The Seventh Circuit reversed the district court’s refusal to allow the trustee to amend its complaint to assert equitable claims. Whereas the district court concluded that such an amendment would be futile, the Seventh Circuit disagreed, directing the district court to grant the trustee leave to file an amended complaint.21 The Seventh Circuit also directed the district court to consider a “more fundamental” issue left unanswered in earlier opinions: Does the indenture trustee have standing to sue for the return of funds to the bondholder if the trust indenture is determined to be void?

Analysis and Issues for Future Consideration

In many respects, the Seventh Circuit’s decision in Lake of the Torches is much more narrow than the district court opinion. Whereas the district court suggested that any one of the Alleged Management Provisions could render the indenture (or any other financing agreement) a management contract, the Seventh Circuit held only that, “taken together,” the discussed provisions rendered the Indenture a management agreement. However, the court was silent on the issue of whether any single one of the Alleged Management Provisions could, on its own, render an agreement a management contract.

In addition, the Seventh Circuit raised—but declined to answer—questions about two specific provisions in the Indenture: the requirement that gross revenues from a casino be deposited daily in an account controlled by the trustee; and the provision for appointment of a receiver to manage the trust security in the event of default.

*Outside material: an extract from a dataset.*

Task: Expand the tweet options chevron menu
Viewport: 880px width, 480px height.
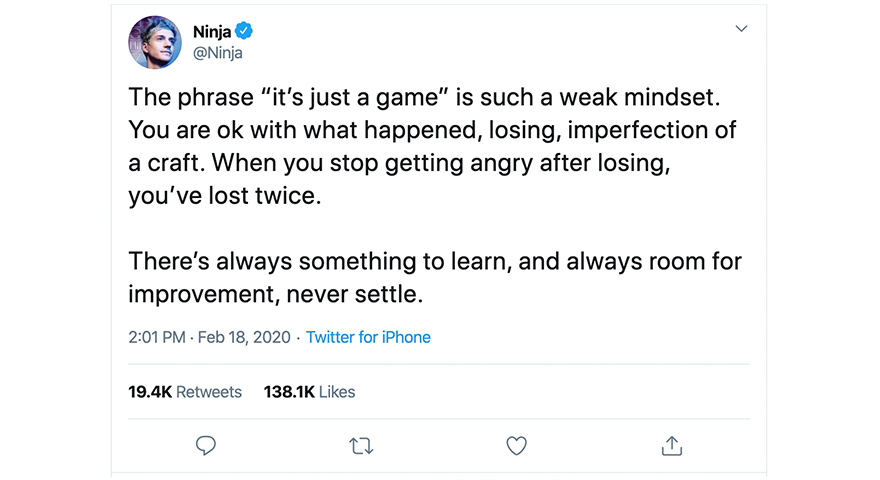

The Seventh Circuit expressly limited its holding to “the provisions of this particular financial arrangement,”22 and refused to set any bright line rules for what is, or what is not, a management contract. In this regard, the court explained: “we do not attempt here to delineate precise guidelines for parties to loan agreements involving an Indian gaming operation, a task better left to the [National Indian Gaming] Commission.”23

On the regulatory front, the court bemoaned “the fact that we do not have the definitive guidance from the [National Indian Gaming] Commission that Congress had anticipated.”25 The court urged that the NIGC, “through its regulatory authority,” should more clearly define what is (and what is not) a management contract “in order to give the entities that it regulates more certain guidance as to the permissible scope of financing agreements.”26


In the wake of the Seventh Circuit decision in Lake of the Torches, attention now shifts back to the Wisconsin district court to consider whether the indenture trustee has standing to pursue equitable claims when the indenture is void, and whether the tribal corporation waived sovereign immunity in ancillary financing documents. But, for the tribal finance community and Indian Country as a whole, the larger question is whether NIGC will propose formal regulations that more comprehensively define what is, and what is not, a management contract.